In addition to connectivity issues we may also find that the script runs into an error or encounters an unexpected type of downtime. In this case we probably want to let the developers know so that further investigation can take place. As part of this investigation we would also like to understand what the best mechanism is here - for example, we could trigger an email to librarycard-dev@lists.wikimedia.org if the script errors or the latest data in the database is more than 6 hours out of date.
It may be worth noting that the eventstream client we're using, [[ https://pypi.org/project/sseclient/ | SSEClient ]], is out of date (0.0.22, most recent is 0.0.26). [[ https://github.com/btubbs/sseclient/issues/34 | This discussion ]] may be useful.
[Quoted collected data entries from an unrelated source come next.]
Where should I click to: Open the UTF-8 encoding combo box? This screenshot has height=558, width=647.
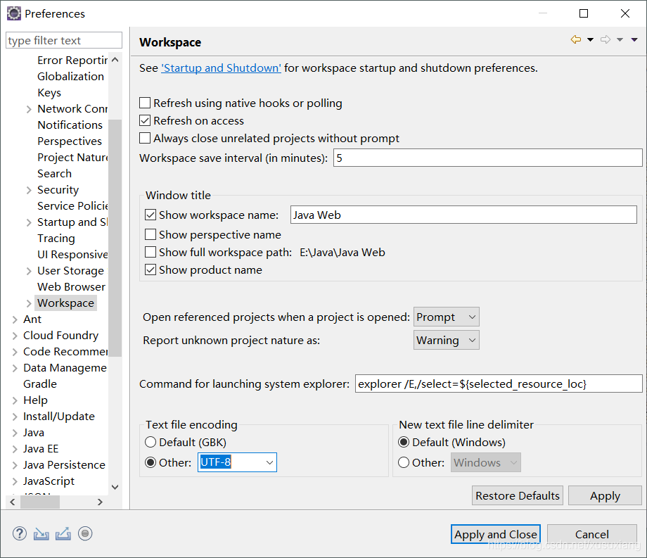[237, 462]
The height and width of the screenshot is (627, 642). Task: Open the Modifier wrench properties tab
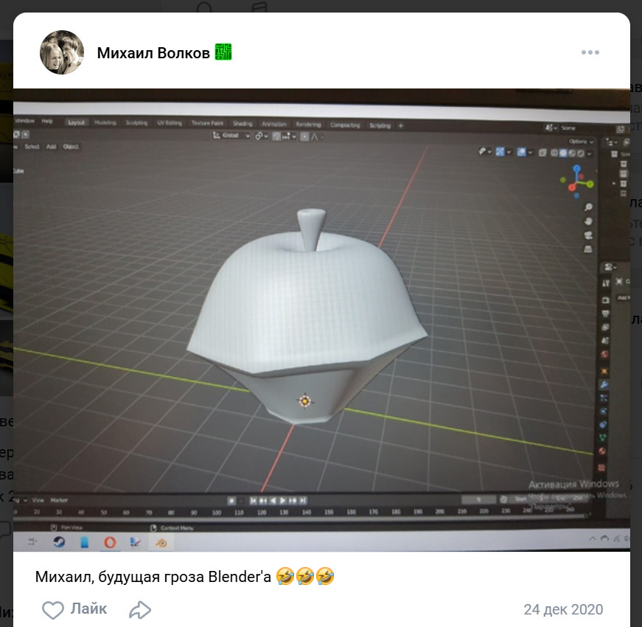[x=603, y=384]
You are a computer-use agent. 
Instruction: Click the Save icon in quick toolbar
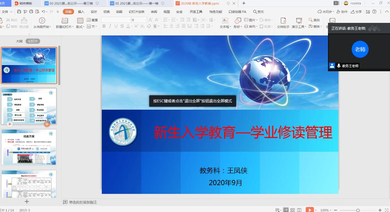click(x=19, y=12)
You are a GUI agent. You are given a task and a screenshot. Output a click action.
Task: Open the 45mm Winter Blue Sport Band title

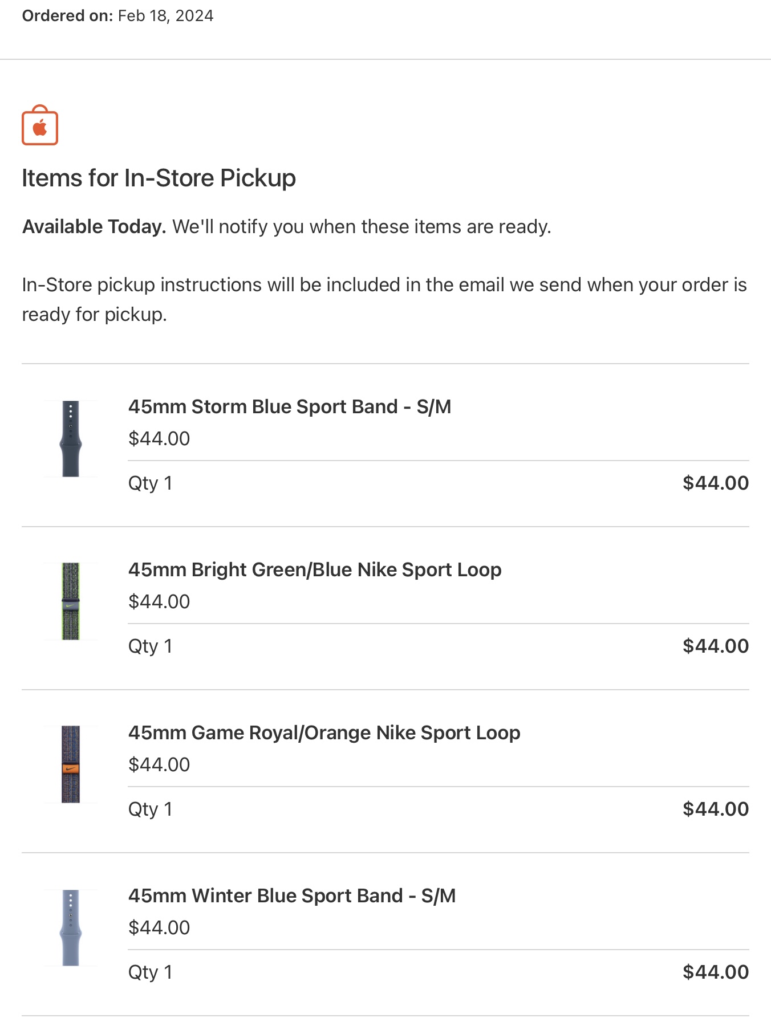click(292, 895)
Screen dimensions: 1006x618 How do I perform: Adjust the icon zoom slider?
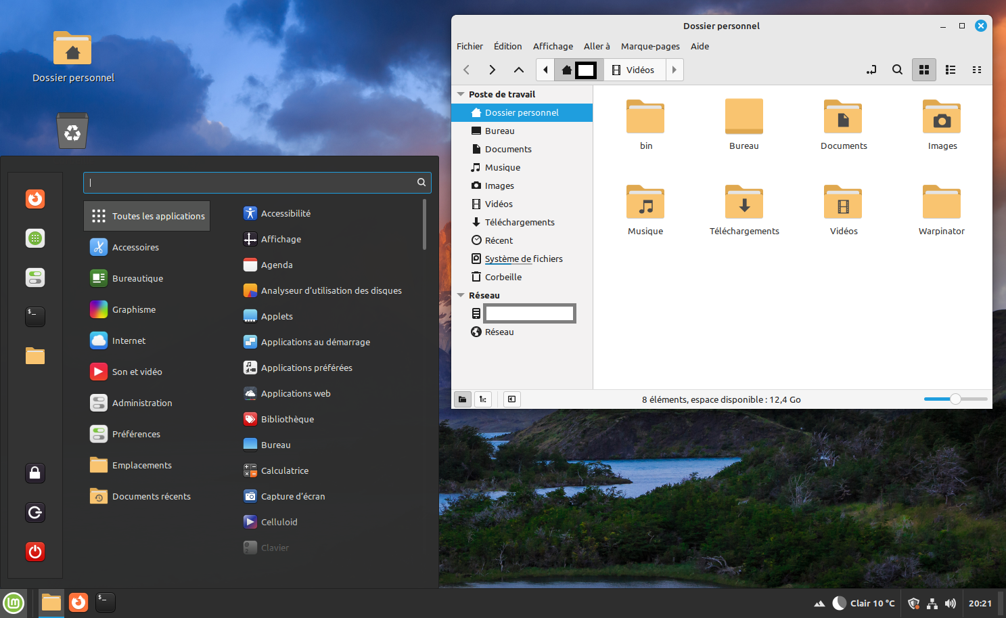click(x=955, y=399)
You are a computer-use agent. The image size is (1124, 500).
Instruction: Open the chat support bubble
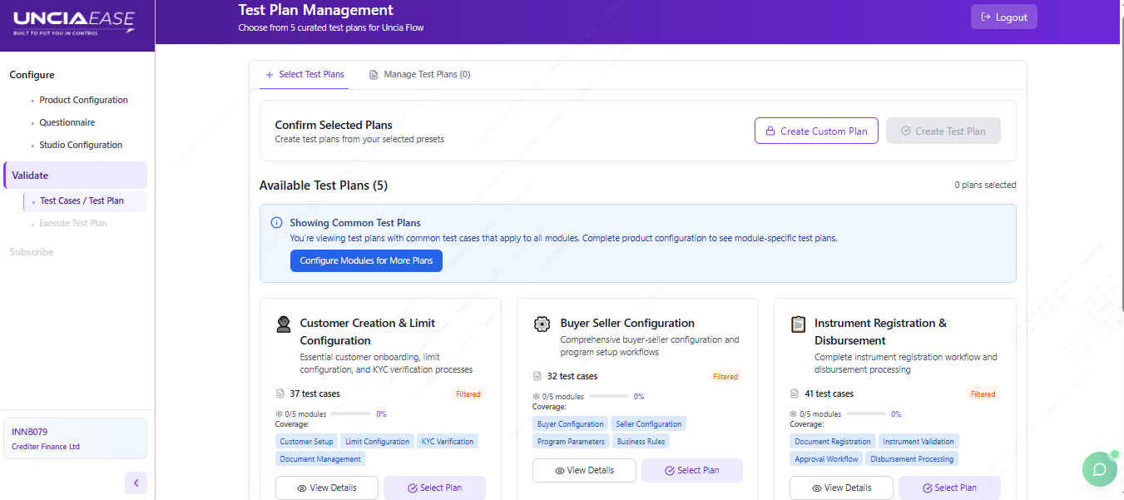pyautogui.click(x=1099, y=469)
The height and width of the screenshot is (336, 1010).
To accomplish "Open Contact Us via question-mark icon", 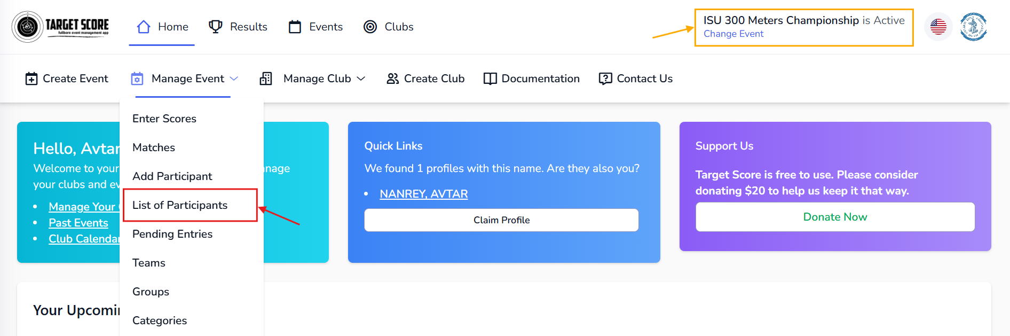I will coord(605,79).
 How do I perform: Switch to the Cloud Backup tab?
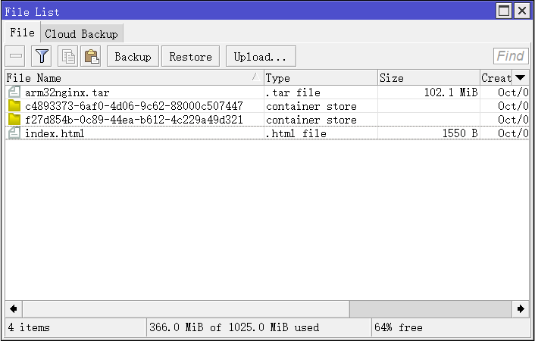(81, 34)
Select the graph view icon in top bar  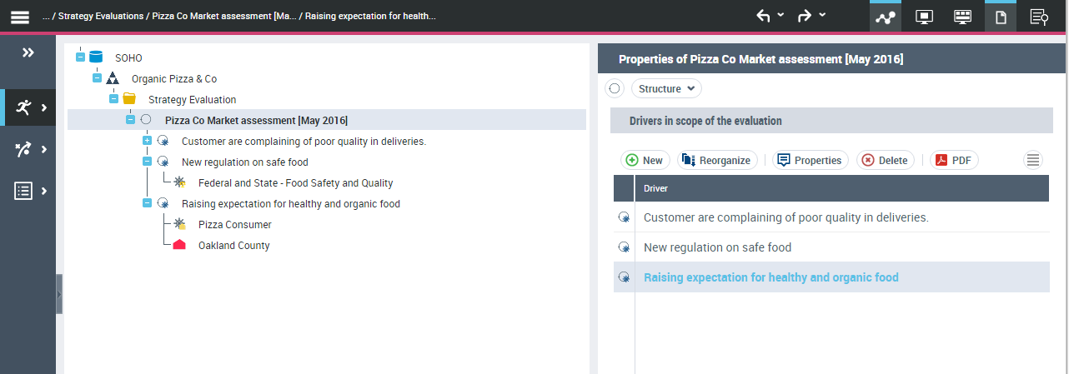(885, 17)
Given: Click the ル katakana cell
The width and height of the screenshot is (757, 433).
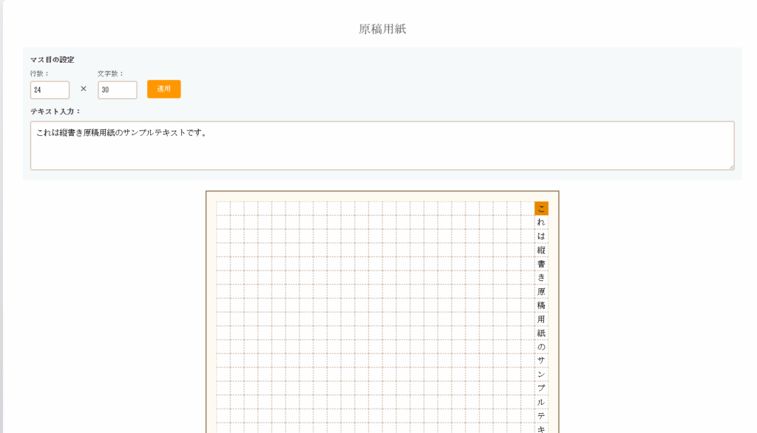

Avenues of investigation should include:
- Understanding how the [[ https://github.com/WikipediaLibrary/externallinks/blob/master/extlinks/links/management/commands/linkevents_collect.py | data collection script ]] currently functions
- Reading the discussion at T214060
- Chatting with the Analytics team if further input would be valuable
- Understanding if we need direct support/work from the Analytics team
- Determining whether there are steps we can take to maintain the connection on an ongoing basis
- Solutions for detecting a loss of connection and reconnecting
- A recommendation for how best to notify developers of a potential issue.